Wednesday, June 3, 2009

Is "Govtube" in Our Future?

In February of 2005, a couple of guys went to a dinner party and shot some videos. After the party they wanted to share the videos and realized there wasn't an easy way to do this (at least this is how the story was said to have started). They guys saw a need and Youtube was founded. The first video that was shot and uploaded to the site was called Me at the zoo.

Now, Youtube is the 3rd most popular website on the internet.

Pretty significant, wouldn't you say?

In terms of social media sharing/transparency within the government, lately I've been thinking about the use of video. Recently I heard Jay Berkowitz, author of 10 Golden Rules, speak and he confirmed my thinking that despite the benefits video can offer in educating an audience or promoting a product, it is the most underutilized channel for information sharing (& not just within the government).
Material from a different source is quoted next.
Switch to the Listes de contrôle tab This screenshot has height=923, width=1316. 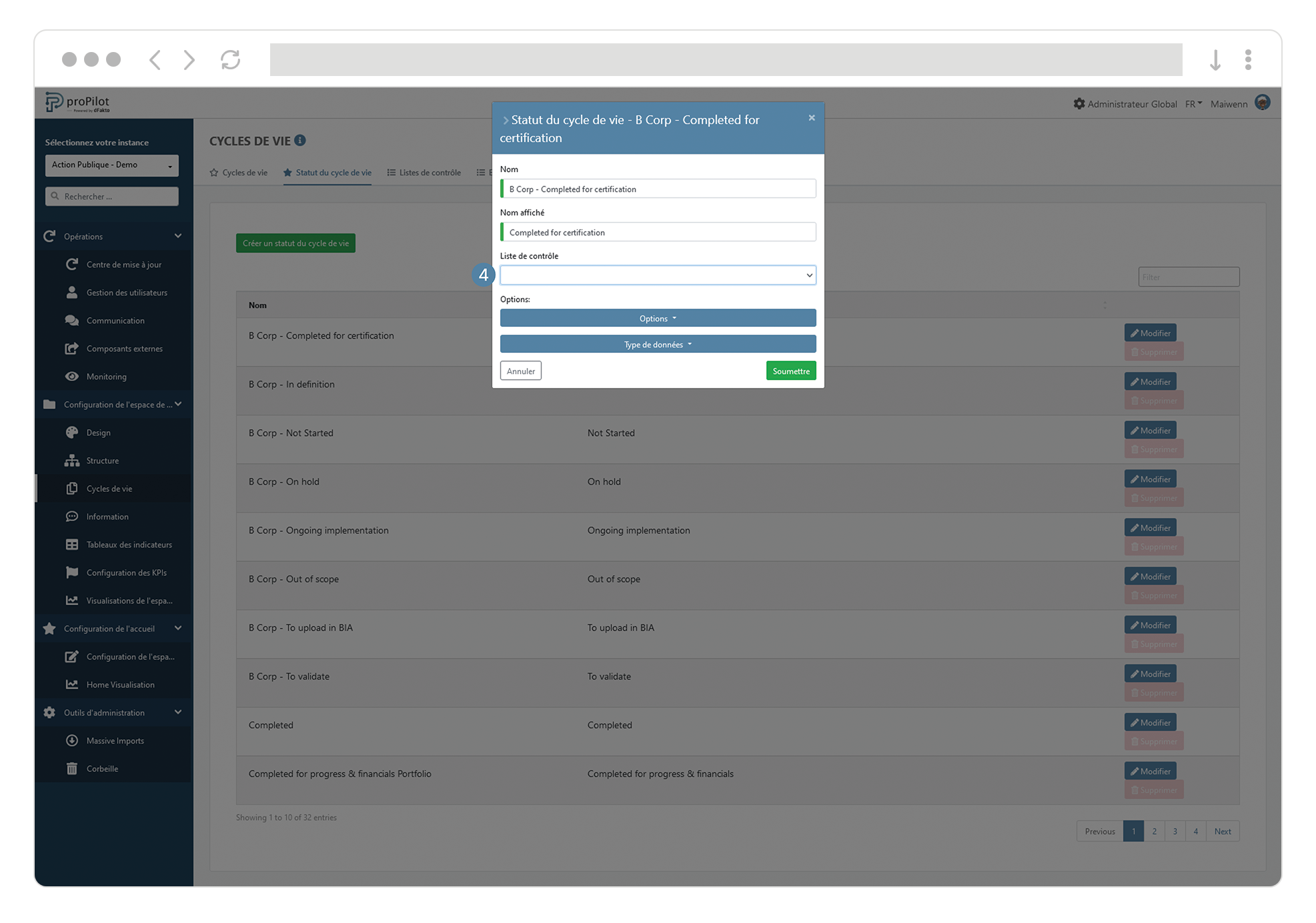(430, 172)
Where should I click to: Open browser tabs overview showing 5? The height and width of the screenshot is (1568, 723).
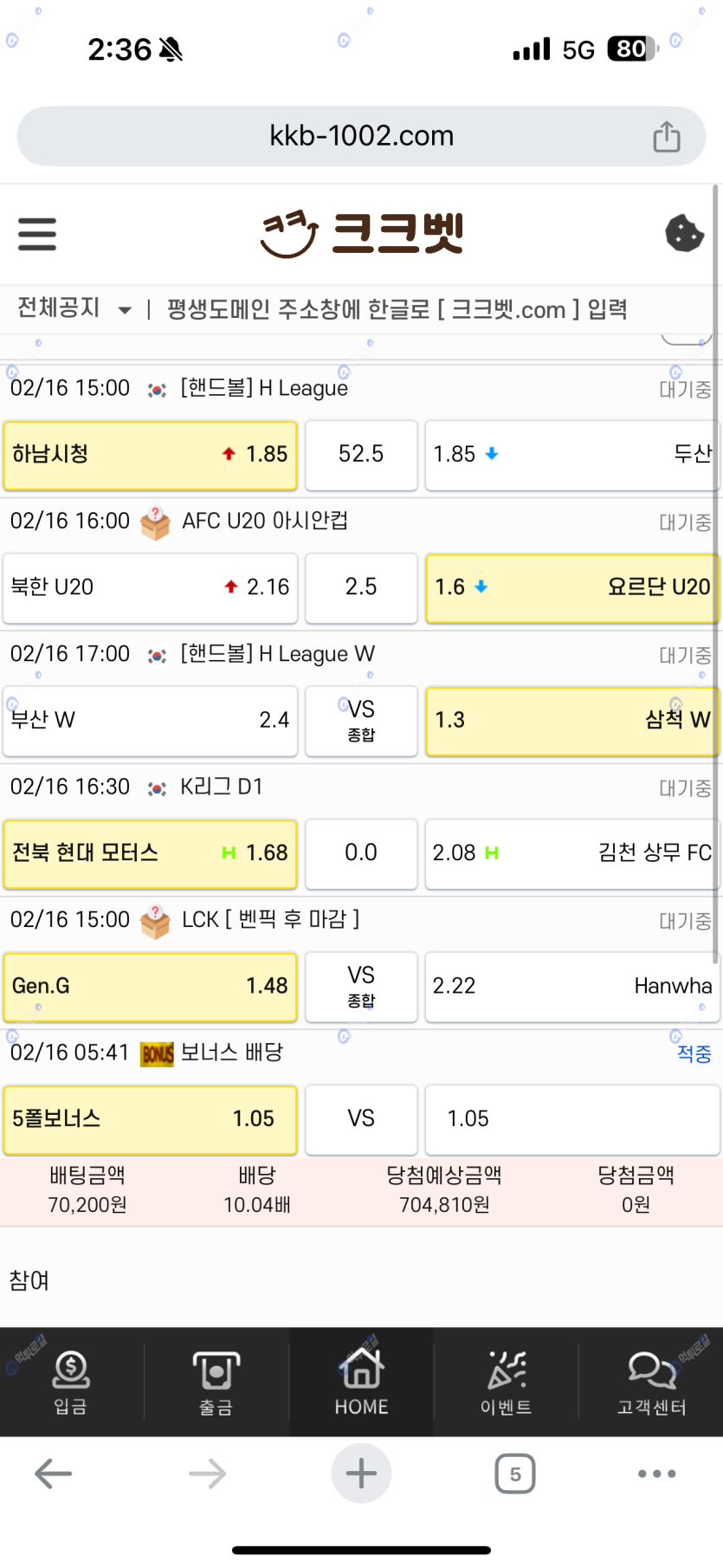[515, 1474]
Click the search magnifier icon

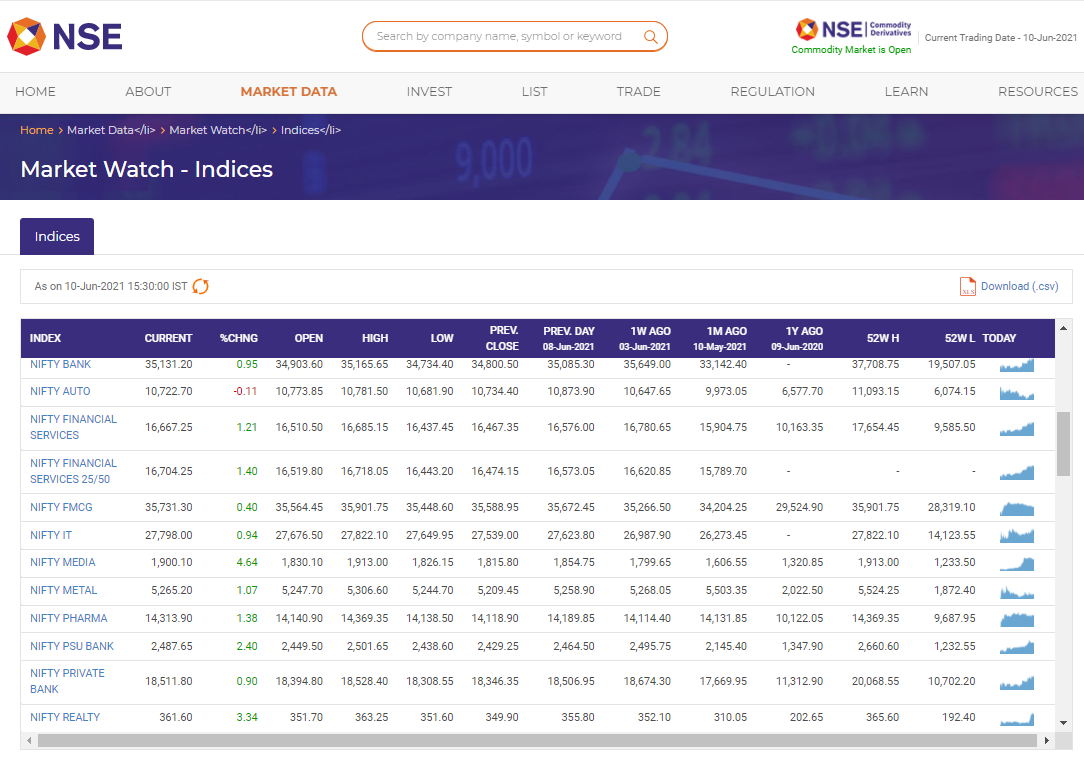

Lately, however, I've been hearing more and more buzz around using video in the government. In fact, today I got an email from Government Computer News for a webinar tomorrow @2pm EDT called "Top 5 Strategies for Using Online Video." The webinar outlines participants will learn:

* 5 Strategies that will help you to make the most of having video on your website
* Real-world examples of how some Government Agencies are already using video on their website both internally
and externally
* The value of viral sharing - enable your constituents to help spread the word and educate the community
* Building a community with online video - Expand your audience for meetings, speeches and announcements
* Educating and informing the community of new programs or laws with online video
* How you can add video to your website quickly and easily

I'm rather curious why video is so underutilized. We blog, twitter, email, photograph...but clearly not as many of us shoot video. Like any public speaker knows, speaking in front of an audience is much more difficult than it looks. Is this one of the roadblocks? Is video simply a format many of us are not accustomed to? Are we concerned about privacy issues? Do we feel for a video to be successful it has to be very well scripted or humorous?

And as the title of my post suggests, I am most interested in finding out if you think there is a real opportunity for video in government? Is Govtube in our future? Do you already use video in your agency or company?